#### Given data

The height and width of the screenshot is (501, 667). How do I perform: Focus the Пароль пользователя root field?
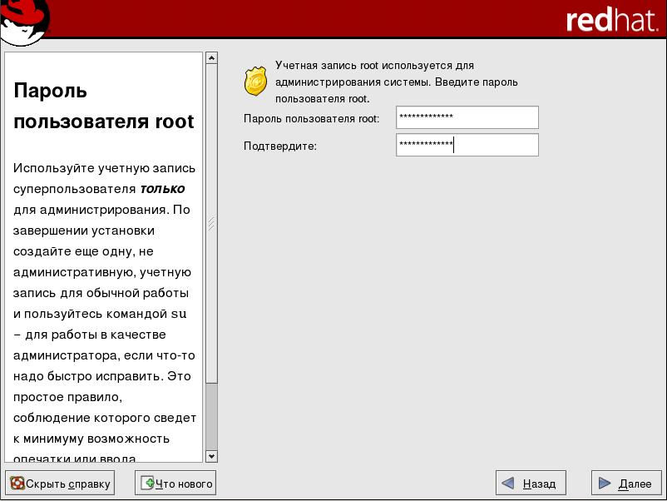click(467, 118)
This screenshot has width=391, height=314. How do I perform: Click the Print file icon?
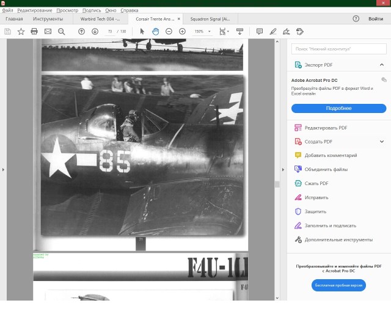[34, 31]
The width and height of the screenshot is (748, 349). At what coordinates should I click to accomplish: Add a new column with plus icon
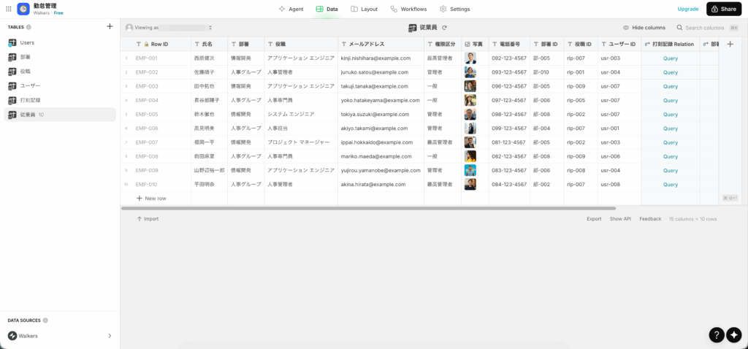[x=730, y=44]
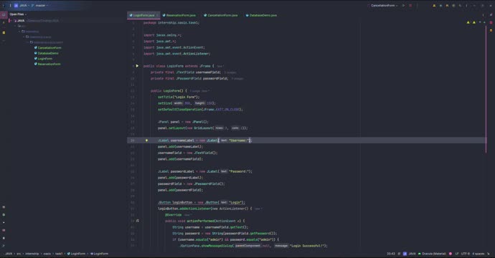
Task: Open the CancellationForm.java editor tab
Action: 221,15
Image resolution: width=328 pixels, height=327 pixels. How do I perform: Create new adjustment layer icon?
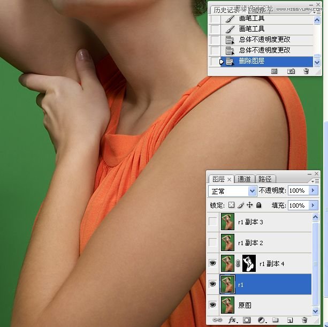pyautogui.click(x=262, y=320)
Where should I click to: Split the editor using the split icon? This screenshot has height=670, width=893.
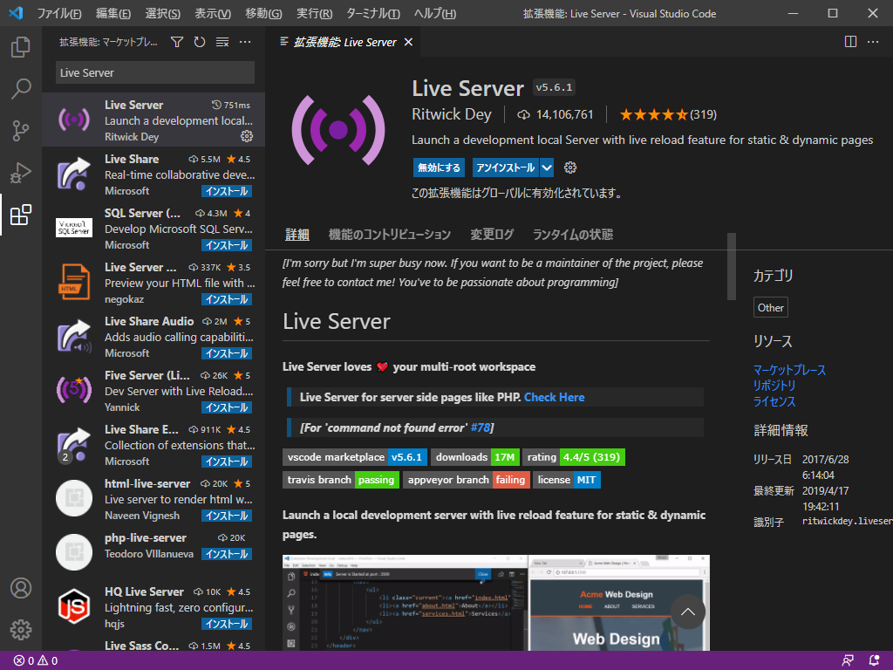(849, 41)
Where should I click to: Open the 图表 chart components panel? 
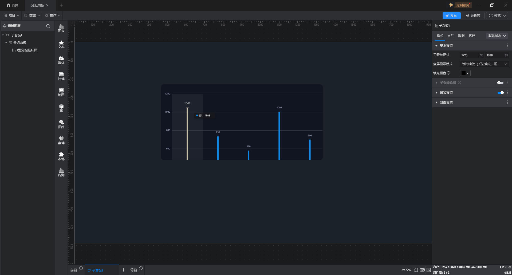61,28
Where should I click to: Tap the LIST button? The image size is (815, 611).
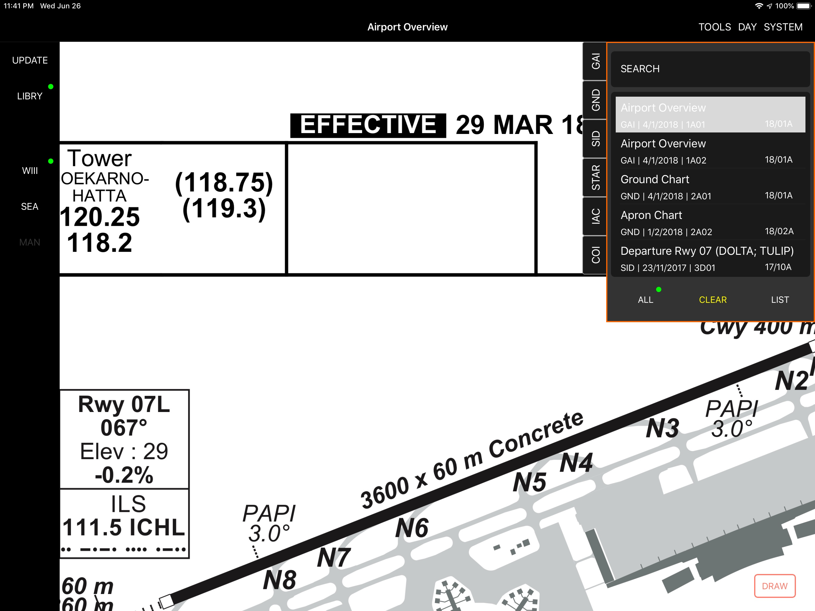780,300
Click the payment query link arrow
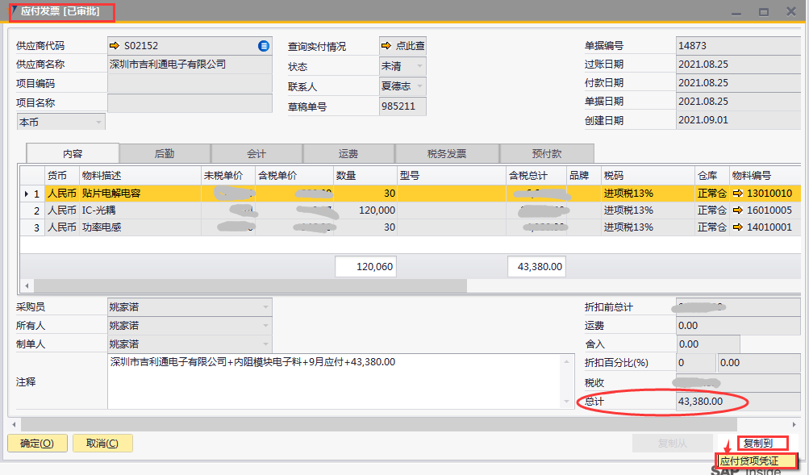 [x=386, y=46]
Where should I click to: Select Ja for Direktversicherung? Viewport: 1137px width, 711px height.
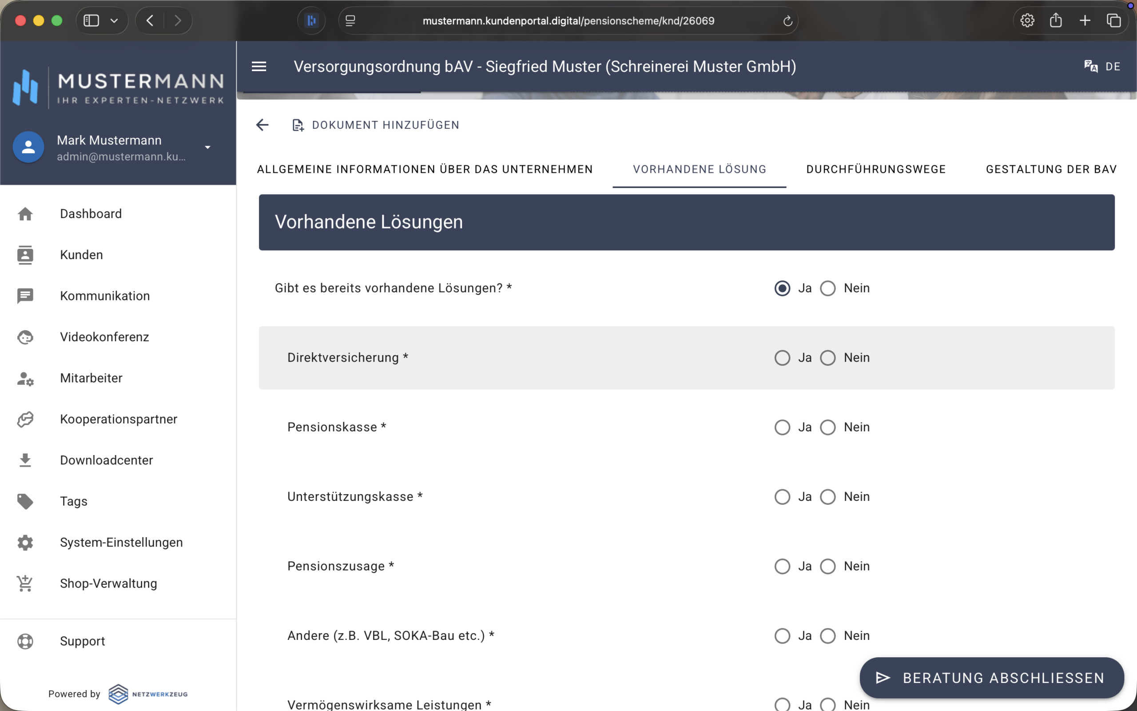click(782, 358)
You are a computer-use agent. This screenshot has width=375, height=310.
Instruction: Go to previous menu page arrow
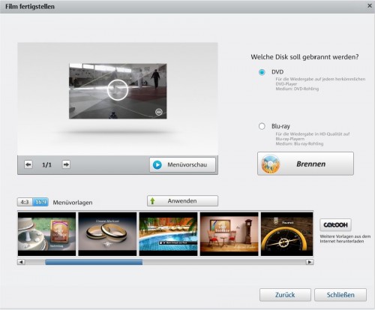coord(29,164)
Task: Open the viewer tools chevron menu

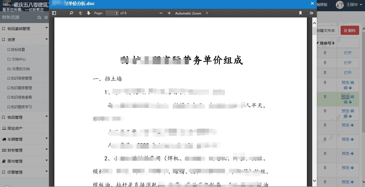Action: click(311, 13)
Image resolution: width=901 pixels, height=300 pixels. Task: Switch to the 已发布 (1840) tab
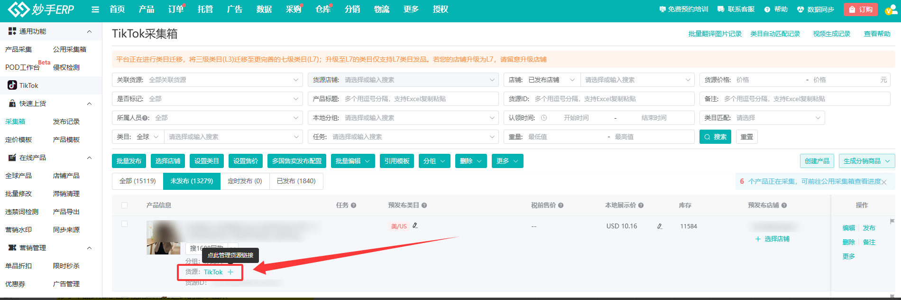[296, 181]
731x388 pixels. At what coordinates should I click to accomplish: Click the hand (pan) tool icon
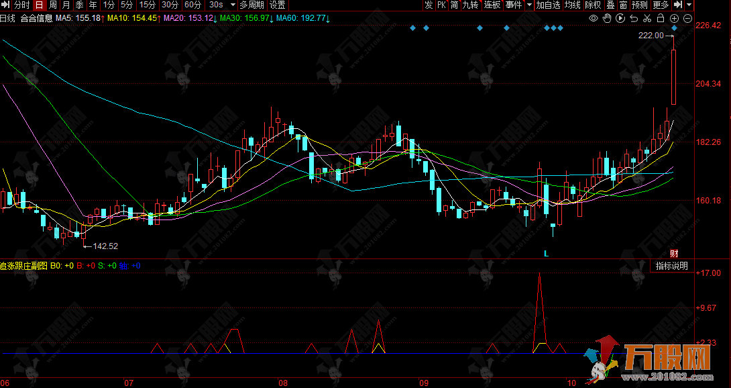pyautogui.click(x=607, y=18)
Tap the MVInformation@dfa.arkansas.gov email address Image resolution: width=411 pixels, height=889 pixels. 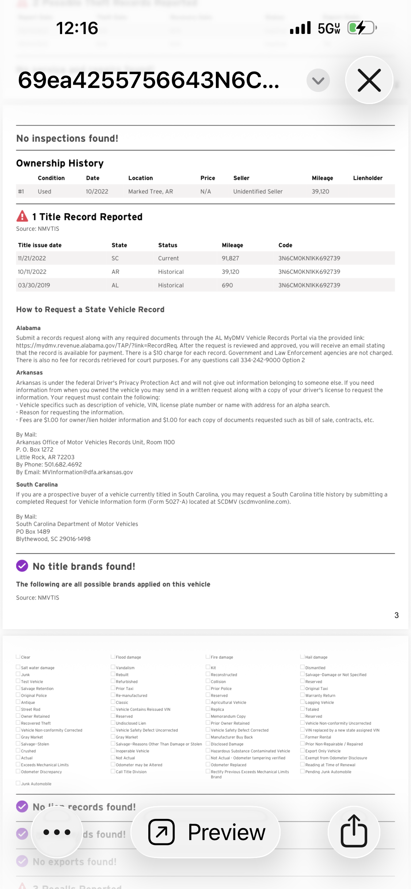coord(88,472)
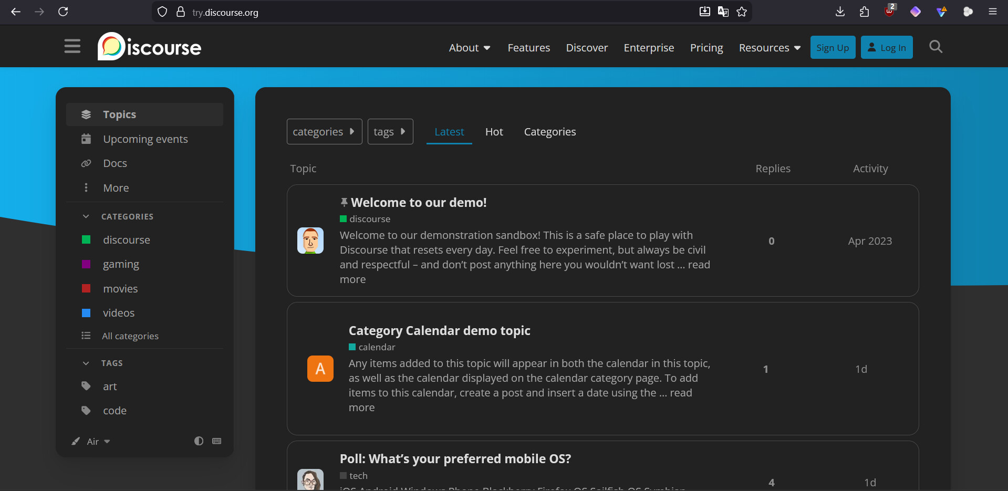Screen dimensions: 1008x491
Task: Collapse the TAGS sidebar section
Action: (x=86, y=363)
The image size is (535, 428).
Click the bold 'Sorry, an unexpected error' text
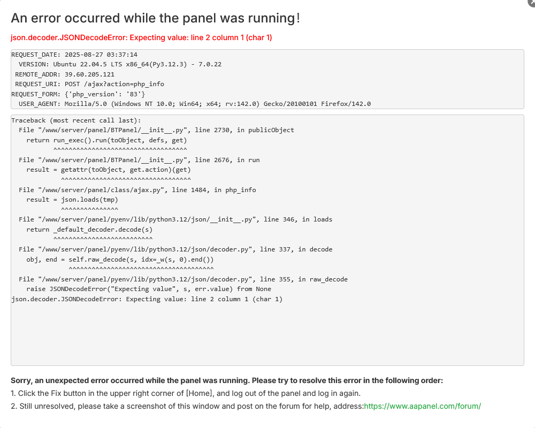[227, 381]
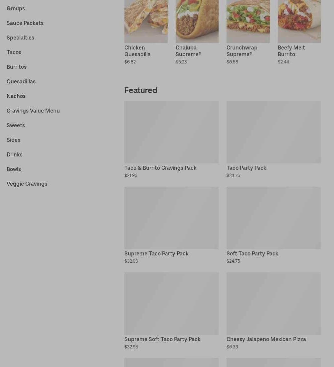Jump to the Tacos section
Image resolution: width=334 pixels, height=367 pixels.
tap(14, 52)
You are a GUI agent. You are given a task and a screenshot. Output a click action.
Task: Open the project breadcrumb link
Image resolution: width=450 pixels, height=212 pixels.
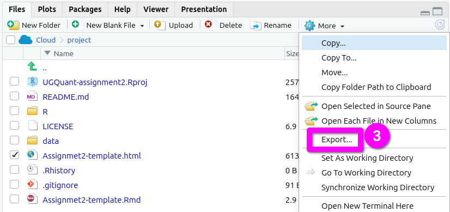coord(79,40)
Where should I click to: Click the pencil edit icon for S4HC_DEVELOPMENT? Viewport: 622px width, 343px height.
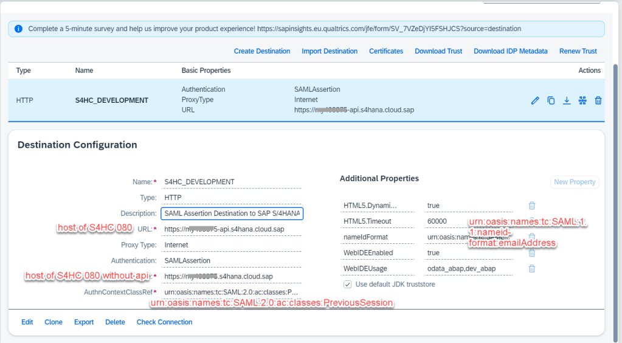pos(535,100)
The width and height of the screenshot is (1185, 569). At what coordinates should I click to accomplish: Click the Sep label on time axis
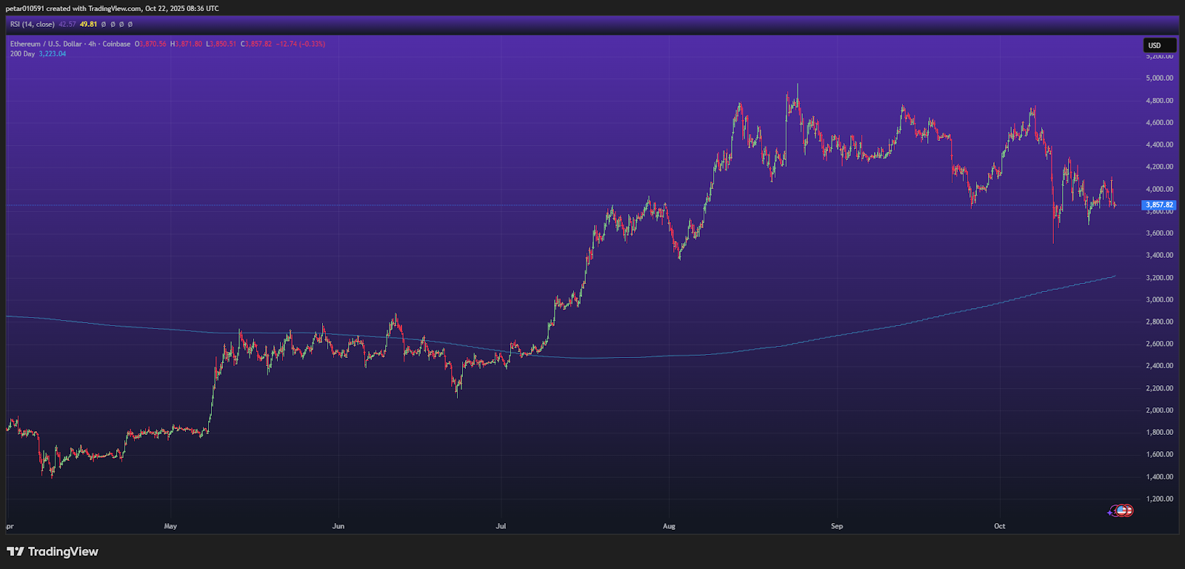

########

Turn the listing, starting at its first line and ending at the line that contains "Action: click(311, 13)", into a Markdown table with the columns Row and Line, with one row per line and blank lines skipped. Leave the pictures out of the table.

→ **Solution for this task**
| Row | Line |
|---|---|
| 1 | The height and width of the screenshot is (501, 667). How do I perform: Focus the Пароль пользователя root field? |
| 2 | click(467, 118) |
| 3 | This screenshot has width=391, height=314. How do I perform: Click the Print file icon? |
| 4 | [34, 31] |
| 5 | The width and height of the screenshot is (748, 349). At what coordinates should I click to accomplish: Add a new column with plus icon |
| 6 | [x=730, y=44] |
| 7 | Task: Open the CancellationForm.java editor tab |
| 8 | Action: 221,15 |
| 9 | Image resolution: width=328 pixels, height=327 pixels. How do I perform: Create new adjustment layer icon? |
| 10 | pyautogui.click(x=262, y=320) |
| 11 | Where should I click to: Split the editor using the split icon? This screenshot has height=670, width=893. |
| 12 | (849, 41) |
| 13 | Where should I click to: Open the 图表 chart components panel?  |
| 14 | 61,28 |
| 15 | Where should I click to: Tap the LIST button? The image size is (815, 611). |
| 16 | 780,300 |
| 17 | Click the payment query link arrow |
| 18 |  [x=386, y=46] |
| 19 | Where should I click to: Select Ja for Direktversicherung? Viewport: 1137px width, 711px height. |
| 20 | click(782, 358) |
| 21 | You are a computer-use agent. This screenshot has width=375, height=310. |
| 22 | Instruction: Go to previous menu page arrow |
| 23 | coord(29,164) |
| 24 | Task: Open the viewer tools chevron menu |
| 25 | Action: click(311, 13) |